MCAN Mortgage Corporation . (MKP on TSX), Oct 27/17: $16.90, 52-week range: 17.33-13.10, market cap: C$400 million, div: C$1.48, yield: 8.76%
MCAN’s primary objective is to generate a reliable stream of income by investing its corporate funds in a portfolio of mortgages (including single family residential, residential construction, non-residential construction and commercial loans), as well as other types of financial investments, loans and real estate investments.  MCAN issues term deposits eligible for Canada Deposit Insurance Corporation deposit insurance which are sourced through a network of independent financial agents. Corporate assets currently exceed C$1.2 billion.  MCAN has raised its quarterly dividend four times over the last three years. 

NAPEC Inc. (NPC on TSX)
Oct 27/17: C$1.31, 52-week range: 1.33-0.86
Market cap: C$136 million


NAPEC is a company operating in the energy sector.  It is a provider of construction and maintenance services to the public utility and heavy industrial markets mainly in Quebec, Ontario and the eastern United States.  NAPEC and its subsidiaries build and maintain electrical transmission and distribution systems, solar panel farms and natural gas networks.  With 1200 employees the Corporation has two wholly-owned subsidiaries: Thirau, based in Canada and Riggs Distler & Company, based in the United States.  Some of the more important contracts recently have taken place in the US such as a 31-mile dual circuit overhead transmission line spanning the Maryland –Virginia border and another being the construction of a 20 MW ground-mounted photovoltaic system in Southern New Jersey.

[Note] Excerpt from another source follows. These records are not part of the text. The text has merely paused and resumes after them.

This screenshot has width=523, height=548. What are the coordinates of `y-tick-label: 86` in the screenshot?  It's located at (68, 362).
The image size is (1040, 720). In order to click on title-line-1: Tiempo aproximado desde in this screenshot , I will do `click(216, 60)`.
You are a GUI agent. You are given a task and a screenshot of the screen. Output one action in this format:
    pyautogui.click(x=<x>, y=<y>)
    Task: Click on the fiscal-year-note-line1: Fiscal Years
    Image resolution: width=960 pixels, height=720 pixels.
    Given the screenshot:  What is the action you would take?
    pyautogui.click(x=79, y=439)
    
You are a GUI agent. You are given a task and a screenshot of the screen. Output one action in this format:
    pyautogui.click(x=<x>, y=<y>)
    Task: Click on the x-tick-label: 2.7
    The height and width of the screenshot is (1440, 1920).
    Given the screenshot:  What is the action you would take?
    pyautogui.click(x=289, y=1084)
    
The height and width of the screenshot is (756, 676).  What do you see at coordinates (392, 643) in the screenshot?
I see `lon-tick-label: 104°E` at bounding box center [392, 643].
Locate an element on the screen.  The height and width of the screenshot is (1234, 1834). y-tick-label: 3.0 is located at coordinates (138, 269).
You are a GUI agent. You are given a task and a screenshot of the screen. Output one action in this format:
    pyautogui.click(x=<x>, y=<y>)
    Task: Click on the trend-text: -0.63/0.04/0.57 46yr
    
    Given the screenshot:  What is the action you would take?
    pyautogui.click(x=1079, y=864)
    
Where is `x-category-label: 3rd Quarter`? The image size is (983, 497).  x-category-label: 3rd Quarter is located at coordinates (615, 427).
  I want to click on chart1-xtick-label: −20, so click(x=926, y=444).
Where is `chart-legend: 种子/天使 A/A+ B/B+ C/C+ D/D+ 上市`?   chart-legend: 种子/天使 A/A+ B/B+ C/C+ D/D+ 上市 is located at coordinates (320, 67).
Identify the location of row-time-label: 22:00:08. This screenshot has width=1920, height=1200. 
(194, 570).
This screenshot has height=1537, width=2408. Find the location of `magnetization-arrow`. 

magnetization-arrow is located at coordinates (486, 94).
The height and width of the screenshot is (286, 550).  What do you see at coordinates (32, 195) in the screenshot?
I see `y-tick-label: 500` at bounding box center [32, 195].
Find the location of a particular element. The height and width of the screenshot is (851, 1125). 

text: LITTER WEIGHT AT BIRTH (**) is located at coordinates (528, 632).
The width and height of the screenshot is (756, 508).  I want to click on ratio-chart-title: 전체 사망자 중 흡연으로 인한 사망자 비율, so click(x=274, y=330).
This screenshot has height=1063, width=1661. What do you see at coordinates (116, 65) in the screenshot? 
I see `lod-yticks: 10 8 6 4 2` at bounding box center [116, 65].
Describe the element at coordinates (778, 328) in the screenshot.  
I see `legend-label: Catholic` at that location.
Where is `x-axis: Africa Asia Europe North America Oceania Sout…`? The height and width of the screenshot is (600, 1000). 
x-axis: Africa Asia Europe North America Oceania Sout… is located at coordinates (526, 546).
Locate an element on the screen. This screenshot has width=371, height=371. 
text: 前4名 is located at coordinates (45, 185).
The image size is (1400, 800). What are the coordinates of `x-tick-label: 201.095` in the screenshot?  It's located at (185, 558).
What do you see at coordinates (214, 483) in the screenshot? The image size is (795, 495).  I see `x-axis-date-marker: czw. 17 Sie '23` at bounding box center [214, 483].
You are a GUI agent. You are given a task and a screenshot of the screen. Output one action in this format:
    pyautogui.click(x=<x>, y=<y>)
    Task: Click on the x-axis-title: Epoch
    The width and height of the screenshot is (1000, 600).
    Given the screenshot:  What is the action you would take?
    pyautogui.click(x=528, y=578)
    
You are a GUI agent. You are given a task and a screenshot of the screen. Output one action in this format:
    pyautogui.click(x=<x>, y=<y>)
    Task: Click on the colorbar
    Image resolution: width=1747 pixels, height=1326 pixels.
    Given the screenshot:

Nevsun Resources Ltd. (NSU on TSX and NYSE)
Oct. 27/17: C$2.95, 52-week range: 4.63-2.49
Market cap: C$894 million, div: C$0.05, Yield: 1.72%

Nevsun’s 60%-owned Bisha mine in Eritrea, East Africa has evolved from being a successful precious metal producer of gold and silver to that of a base-metal producer of copper and zinc.  Now the company, under newer management, has decided to concentrate on its newly acquired Timok project in Serbia.  In doing so the company will not be proceeding with expanding the open pit at Bisha, developing underground operations at both Bisha and Harena and will now approach exploration programs in Eritrea primarily on a long term basis.  Sustaining capital of $24 million will come from cashflow from the Bisha operation for the acquisition of new heavy mining equipment. This decision taken during Q2 produced writing off the life-of-mine from 8 years to five.   With the emphasis now on Timok, Nevsun announced on October 26, 2017 an updated Preliminary Economic Assessment (PEA) on the 100% controlled Upper Zone.  This indicates a 15-year mine producing over 2.1 billion pounds of copper and 2.2 million ounces of gold.  The report indicates that this operation represents an after tax Net Asset Value (NAV) of $1.5 billion at $3.00/lb Cu and calculated at an 8% discount to present day. This creates some interesting comparisons with the current market value of Nevsun stock currently at $0.9 million and taking into consideration the company’s 40% interest in the much larger Timok Lower Zone as well in the Bisha operation.
 

Savaria Corporation. (SIS on TSX)
Oct 27/17: C$15.70, 52-week range: 17.55-9.85
Market cap:C$646million, div:C$0.36, yield: 2.29%

Savaria designs, manufactures, distributes and installs accessibility equipment such as stairlifts, vertical and inclined wheelchair lifts as well as elevators for home and commercial use.  Following a recent acquisition the company manufactures and markets pressure management products for the medical market, medical beds for the long –term care market including mattress overlays and foam pillows. Employing 800 people, the company has four manufacturing plants in Canada, one in Greenville, South Carolina and one in Huizhou, China. Management is calling for sales revenues of C$187 million and EBITDA of $30 million for 2017 and is predicting revenues of C$500 million by the end of 2021. Such an increase would involve at least one further acquisition in addition to organic growth.